Assignment: Write only the number of lines in the entries that hold the string "logo".

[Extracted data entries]

╭──

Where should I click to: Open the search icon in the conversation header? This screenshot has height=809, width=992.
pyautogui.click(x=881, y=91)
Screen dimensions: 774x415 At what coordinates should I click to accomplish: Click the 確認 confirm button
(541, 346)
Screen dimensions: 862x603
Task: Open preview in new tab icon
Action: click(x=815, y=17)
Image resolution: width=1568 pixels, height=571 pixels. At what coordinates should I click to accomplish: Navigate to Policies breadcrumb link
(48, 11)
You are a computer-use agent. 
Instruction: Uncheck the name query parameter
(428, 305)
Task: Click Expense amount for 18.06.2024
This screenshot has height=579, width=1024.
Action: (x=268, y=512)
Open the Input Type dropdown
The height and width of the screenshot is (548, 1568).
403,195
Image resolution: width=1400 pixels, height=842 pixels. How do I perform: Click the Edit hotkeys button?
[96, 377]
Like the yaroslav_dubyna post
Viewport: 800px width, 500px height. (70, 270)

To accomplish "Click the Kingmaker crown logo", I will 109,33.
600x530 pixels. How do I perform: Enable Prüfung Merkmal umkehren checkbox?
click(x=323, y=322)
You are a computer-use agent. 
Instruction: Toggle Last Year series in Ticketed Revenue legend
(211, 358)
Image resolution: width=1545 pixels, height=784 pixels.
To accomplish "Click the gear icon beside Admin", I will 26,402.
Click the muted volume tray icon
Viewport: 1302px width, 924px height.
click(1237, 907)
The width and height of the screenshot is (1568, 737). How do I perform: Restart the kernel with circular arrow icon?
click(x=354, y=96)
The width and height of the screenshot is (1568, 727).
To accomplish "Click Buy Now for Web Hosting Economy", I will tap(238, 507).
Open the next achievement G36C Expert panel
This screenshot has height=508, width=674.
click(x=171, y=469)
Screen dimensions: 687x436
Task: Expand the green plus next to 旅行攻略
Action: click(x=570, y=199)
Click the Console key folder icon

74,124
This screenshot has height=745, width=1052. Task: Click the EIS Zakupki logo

╰──

Result below: 2